But if we consider the electric fields and potentials produced by these charges, things become a lot simpler. Large scale constraints that follow from the properties of a system can control where all those charges go and produce a simple result. For example, if we put some charge on an object that can conduct electricity (charges can move freely on it), then for a static (charges are not moving) situation, we can easily show that the entire body of the conductor must all have the same electrostatic potential. This constrains what the electric field near the surface must be near the surface (it must be perpendicular to the surface) and relates the magnitude of that field to the magnitude of the charge density on this surface of the conductor.* So even though we can't typically count or even see individual charges on an object, if we can measure electric fields (or, equivalently, electrostatic potentials), we can infer a lot about how much charge we have and where it is.
The way that charges distribute themselves on a conductor has a lot to do with the shape of the conductor. When we put charge on a conductor, the charge will move around until it reaches the state with the lowest free energy. When that happens, there will be potential differences created. The way those potential differences are related to the charges that create them is called the capacitance.
For example, suppose we take a conducting sphere of radius R and put a charge, Q on it. Since the particles of which the charge is made up are of the same sign, they will repel and try to get as far apart as possible. As a result, the will all go to the surface of the sphere and spread out as uniformly as possible. We know from our discussion of spherical charges (A simple electric model: a sphere of charge) that the electric field outside the charge will be the same as for a point charge: E = kCQ/r2. This means that the electric potential at the surface of the conductor (taking the potential at infinity to be 0) will be V = kCQ/R. So the potential of the conductor is proportional to the charge on it. We write:
ΔV = CQ
where C is defined as the capacitance of the object. For the case of a single sphere compared to infinity, C = kC/R. We put in the delta to emphasize that we are describing a difference in potentials. For the conducting sphere, the difference is the potential at the surface of the sphere compared to the potential at infinity, but since we can take the potential at infinity to be 0, here it doesn't matter. In most cases, the "Δ" will be very important!

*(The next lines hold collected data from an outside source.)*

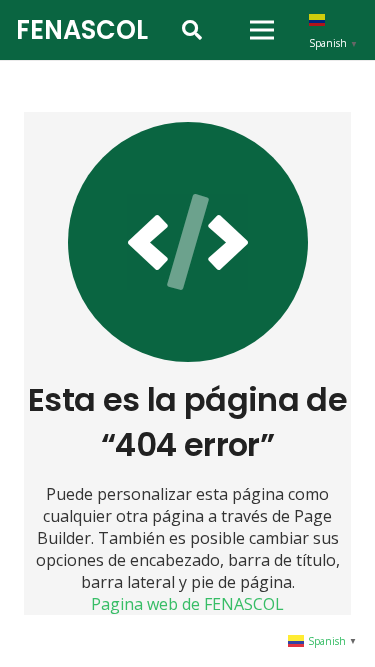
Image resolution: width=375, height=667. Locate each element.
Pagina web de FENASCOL (187, 604)
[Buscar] (192, 30)
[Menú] (262, 30)
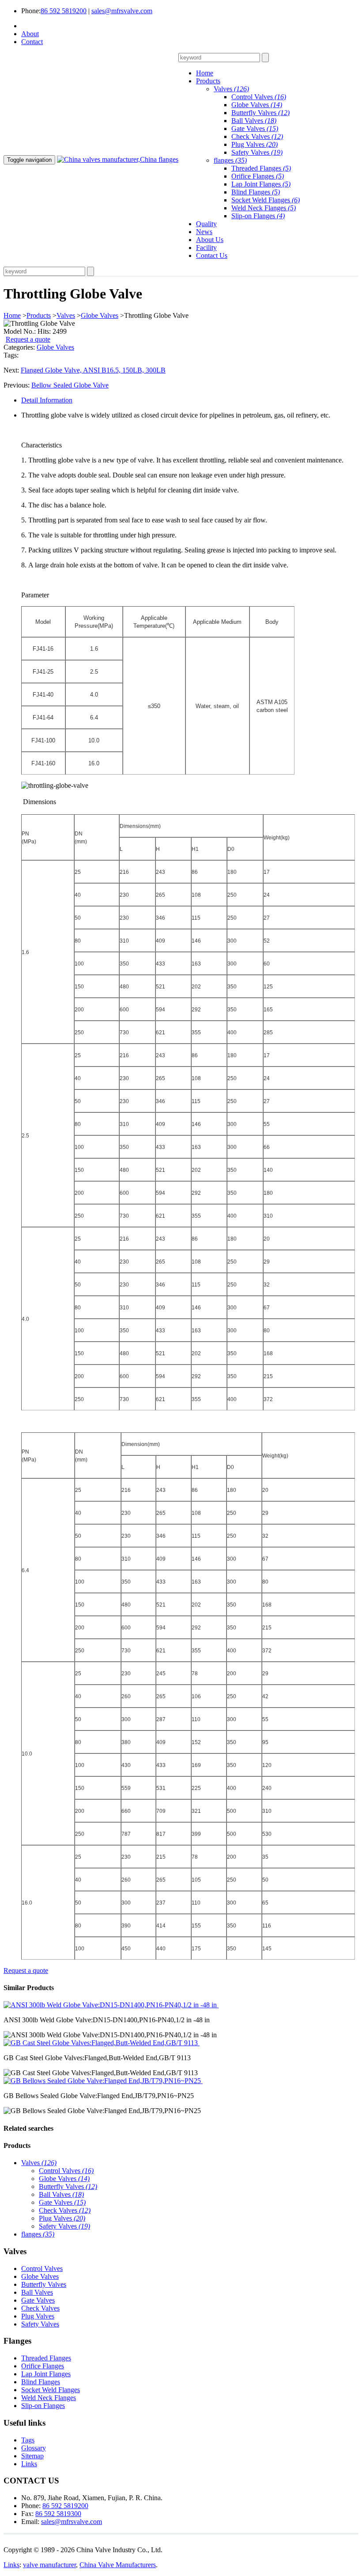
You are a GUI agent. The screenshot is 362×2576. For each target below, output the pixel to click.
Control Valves (258, 97)
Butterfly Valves (260, 112)
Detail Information (46, 400)
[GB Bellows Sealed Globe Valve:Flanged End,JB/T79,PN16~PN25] (103, 2080)
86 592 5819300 (58, 2513)
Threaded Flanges (261, 168)
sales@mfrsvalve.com (121, 11)
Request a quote (28, 339)
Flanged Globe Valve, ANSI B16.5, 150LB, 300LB (93, 370)
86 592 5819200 (64, 11)
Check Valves (257, 136)
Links (29, 2464)
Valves (231, 89)
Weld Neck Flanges (263, 208)
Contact (32, 41)
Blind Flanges (255, 192)
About (30, 33)
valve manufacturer (49, 2565)
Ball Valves (253, 120)
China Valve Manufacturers (117, 2565)
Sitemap (32, 2456)
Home (12, 315)
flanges (230, 160)
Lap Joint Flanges (260, 184)
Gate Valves (254, 128)
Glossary (33, 2448)
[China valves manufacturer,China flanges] (117, 159)
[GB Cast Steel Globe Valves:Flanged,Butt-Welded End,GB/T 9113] (102, 2043)
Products (38, 315)
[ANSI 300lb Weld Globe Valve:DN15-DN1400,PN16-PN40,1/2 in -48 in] (111, 2005)
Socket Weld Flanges (265, 200)
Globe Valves (256, 104)
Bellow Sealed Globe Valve (70, 385)
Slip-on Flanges (258, 216)
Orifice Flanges (257, 176)
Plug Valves (254, 144)
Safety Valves (257, 152)
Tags (27, 2440)
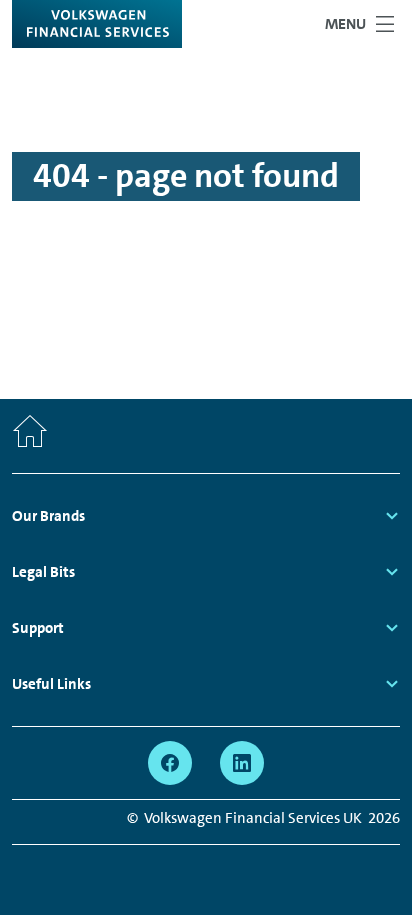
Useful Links (51, 684)
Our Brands (48, 516)
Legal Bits (43, 572)
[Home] (30, 436)
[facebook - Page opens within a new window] (170, 763)
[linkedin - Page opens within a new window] (242, 763)
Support (38, 628)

More typically, we will be interested in a potential difference created between two surfaces by equal and opposite charges placed on those two surfaces. (See Example: Two parallel plates.)
These distributions of charge store electric energy by keeping apart charges that would prefer to get together. In a typical two-sided capacitor that has a positive charge +Q on one side and a negative charge -Q on the other, the energy stored in the capacitor is
energy stored = ½QΔV
where ΔV is the difference in the potential between the two sides. (It's not the "qV" we would expect, but only half. See: The energy stored in a capacitor.) If we know
Capacitance plays important roles in many systems in which charge moves and electrical energy needs to be stored for later use. The membranes of cells have opposite charges on either side and act as capacitors. Capacitors play a critical role in electrical oscillators, helping to tune systems to pick up radio and wifi signals.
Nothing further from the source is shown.